■ What to do ■
Every line in the listing that holds "computer" counts once; state the total and nothing more.

■ Source material ■
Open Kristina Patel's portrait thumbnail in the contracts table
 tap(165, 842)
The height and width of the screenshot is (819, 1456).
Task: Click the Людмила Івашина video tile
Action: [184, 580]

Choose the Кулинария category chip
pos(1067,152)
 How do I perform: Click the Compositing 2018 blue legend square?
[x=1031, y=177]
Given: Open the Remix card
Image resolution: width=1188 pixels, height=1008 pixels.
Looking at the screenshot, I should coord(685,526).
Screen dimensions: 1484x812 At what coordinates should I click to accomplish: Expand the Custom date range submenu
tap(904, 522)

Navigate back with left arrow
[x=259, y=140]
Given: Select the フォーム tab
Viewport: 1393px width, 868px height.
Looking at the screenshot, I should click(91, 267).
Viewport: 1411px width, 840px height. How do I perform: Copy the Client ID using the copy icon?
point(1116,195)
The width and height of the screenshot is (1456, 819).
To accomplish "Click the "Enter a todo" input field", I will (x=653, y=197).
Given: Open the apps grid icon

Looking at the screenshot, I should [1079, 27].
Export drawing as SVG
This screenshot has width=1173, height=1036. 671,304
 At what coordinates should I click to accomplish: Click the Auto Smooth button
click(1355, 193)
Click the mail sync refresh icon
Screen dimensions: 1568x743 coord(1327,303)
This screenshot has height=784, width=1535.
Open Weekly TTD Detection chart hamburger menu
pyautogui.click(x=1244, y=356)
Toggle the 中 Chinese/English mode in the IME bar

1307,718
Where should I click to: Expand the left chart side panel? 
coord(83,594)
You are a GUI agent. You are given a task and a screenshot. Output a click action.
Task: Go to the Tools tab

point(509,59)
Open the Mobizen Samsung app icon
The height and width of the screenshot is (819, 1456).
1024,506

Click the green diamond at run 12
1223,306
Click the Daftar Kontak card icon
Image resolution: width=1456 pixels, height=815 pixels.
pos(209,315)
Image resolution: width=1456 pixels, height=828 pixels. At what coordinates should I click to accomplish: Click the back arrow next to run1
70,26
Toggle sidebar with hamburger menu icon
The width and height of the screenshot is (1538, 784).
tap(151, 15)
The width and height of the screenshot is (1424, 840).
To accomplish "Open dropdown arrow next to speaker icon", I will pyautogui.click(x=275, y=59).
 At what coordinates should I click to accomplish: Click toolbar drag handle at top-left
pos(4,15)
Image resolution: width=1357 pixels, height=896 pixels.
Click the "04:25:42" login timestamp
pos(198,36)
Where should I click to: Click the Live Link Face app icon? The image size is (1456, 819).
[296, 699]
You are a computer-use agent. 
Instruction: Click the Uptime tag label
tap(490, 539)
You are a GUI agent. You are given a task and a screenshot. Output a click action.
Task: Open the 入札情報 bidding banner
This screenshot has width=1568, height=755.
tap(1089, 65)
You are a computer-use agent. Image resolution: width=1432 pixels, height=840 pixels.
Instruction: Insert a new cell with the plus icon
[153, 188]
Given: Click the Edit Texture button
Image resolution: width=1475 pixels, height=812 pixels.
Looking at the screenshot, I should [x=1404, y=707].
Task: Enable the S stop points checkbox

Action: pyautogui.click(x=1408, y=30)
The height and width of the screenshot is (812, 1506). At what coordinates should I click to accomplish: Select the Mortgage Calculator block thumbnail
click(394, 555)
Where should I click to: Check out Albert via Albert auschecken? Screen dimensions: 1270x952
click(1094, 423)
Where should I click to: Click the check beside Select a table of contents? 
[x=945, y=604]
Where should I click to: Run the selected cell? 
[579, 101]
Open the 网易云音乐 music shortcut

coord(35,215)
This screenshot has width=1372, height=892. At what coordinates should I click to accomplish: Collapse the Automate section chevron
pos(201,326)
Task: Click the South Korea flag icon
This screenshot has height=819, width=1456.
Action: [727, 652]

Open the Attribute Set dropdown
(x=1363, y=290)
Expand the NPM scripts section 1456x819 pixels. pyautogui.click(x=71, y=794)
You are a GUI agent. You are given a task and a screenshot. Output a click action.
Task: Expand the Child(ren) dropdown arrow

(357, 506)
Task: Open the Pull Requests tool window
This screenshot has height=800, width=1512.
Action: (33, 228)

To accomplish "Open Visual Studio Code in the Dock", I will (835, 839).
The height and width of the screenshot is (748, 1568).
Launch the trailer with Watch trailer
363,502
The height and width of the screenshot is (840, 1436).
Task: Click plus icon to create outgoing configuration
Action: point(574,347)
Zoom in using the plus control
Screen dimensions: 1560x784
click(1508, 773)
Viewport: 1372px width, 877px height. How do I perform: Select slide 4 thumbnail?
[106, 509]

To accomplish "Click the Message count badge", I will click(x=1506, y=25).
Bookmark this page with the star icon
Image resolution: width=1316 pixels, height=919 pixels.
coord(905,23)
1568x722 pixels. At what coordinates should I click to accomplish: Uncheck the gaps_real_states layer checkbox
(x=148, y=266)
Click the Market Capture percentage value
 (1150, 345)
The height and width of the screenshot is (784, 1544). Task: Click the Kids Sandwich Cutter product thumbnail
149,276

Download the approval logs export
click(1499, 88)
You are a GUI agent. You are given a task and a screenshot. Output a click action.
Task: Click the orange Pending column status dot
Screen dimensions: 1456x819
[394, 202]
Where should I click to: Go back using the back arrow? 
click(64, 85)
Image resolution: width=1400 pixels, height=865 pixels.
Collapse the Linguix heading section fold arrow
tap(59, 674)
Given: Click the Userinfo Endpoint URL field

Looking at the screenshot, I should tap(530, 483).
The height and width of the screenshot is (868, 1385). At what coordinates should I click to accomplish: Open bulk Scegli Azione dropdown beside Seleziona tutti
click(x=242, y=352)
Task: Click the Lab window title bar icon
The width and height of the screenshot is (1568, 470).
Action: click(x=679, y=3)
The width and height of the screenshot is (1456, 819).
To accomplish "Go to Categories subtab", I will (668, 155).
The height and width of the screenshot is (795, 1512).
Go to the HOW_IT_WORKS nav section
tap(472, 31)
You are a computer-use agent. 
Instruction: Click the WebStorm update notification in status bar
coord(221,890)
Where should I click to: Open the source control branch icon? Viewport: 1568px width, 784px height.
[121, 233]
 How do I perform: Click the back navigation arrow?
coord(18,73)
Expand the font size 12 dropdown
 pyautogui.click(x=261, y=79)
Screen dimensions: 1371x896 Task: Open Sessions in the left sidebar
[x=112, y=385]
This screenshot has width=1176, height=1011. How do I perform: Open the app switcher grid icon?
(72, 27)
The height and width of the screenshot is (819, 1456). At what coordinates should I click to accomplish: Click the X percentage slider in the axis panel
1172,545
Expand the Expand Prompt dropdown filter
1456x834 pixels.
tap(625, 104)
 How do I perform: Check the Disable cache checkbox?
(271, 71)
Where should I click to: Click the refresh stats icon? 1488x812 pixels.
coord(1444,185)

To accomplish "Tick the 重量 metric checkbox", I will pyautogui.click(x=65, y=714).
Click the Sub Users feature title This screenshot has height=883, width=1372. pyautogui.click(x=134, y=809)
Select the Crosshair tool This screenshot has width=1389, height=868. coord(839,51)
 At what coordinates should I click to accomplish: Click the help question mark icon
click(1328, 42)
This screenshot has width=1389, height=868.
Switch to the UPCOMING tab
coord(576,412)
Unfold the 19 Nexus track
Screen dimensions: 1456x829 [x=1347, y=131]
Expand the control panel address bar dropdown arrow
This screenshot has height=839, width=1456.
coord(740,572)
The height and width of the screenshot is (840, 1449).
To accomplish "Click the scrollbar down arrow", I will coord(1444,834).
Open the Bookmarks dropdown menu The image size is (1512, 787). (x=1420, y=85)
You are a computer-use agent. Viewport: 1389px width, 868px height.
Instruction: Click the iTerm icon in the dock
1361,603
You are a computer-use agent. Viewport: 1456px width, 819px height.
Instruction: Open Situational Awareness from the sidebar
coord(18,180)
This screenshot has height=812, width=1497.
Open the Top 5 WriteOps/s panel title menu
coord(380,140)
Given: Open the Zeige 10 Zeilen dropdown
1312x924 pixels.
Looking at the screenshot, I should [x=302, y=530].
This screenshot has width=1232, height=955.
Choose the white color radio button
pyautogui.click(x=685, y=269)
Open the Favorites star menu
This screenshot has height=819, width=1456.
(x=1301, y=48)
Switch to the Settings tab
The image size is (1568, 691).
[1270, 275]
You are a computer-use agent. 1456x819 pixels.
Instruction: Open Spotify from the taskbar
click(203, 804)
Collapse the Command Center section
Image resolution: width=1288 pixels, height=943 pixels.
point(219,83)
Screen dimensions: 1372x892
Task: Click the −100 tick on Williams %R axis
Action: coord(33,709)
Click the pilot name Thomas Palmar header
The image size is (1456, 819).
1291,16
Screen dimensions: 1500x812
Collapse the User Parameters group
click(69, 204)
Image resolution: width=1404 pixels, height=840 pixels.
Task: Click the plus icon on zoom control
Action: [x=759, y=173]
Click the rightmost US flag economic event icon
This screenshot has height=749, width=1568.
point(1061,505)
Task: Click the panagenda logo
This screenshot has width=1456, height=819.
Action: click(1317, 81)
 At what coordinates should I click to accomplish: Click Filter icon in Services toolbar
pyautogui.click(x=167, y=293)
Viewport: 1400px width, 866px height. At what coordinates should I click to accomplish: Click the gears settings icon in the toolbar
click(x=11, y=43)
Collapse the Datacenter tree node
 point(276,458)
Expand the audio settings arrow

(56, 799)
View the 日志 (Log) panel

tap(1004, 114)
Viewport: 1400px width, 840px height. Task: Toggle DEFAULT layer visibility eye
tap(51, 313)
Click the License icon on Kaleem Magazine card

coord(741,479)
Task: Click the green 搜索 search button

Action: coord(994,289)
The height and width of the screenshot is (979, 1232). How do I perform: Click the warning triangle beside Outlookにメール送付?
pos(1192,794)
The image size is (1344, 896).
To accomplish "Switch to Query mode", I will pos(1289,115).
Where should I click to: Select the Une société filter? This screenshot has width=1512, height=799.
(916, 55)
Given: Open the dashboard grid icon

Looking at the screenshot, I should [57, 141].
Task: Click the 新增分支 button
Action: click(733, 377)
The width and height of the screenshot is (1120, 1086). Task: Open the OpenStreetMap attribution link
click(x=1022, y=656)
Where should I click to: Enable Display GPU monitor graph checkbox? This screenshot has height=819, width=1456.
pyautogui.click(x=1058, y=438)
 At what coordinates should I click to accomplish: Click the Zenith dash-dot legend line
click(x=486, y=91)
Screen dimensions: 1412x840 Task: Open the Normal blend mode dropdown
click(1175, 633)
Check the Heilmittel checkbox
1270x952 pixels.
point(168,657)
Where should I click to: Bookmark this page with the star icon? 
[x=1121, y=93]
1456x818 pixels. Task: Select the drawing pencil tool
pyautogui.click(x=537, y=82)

■ Your solution ■
6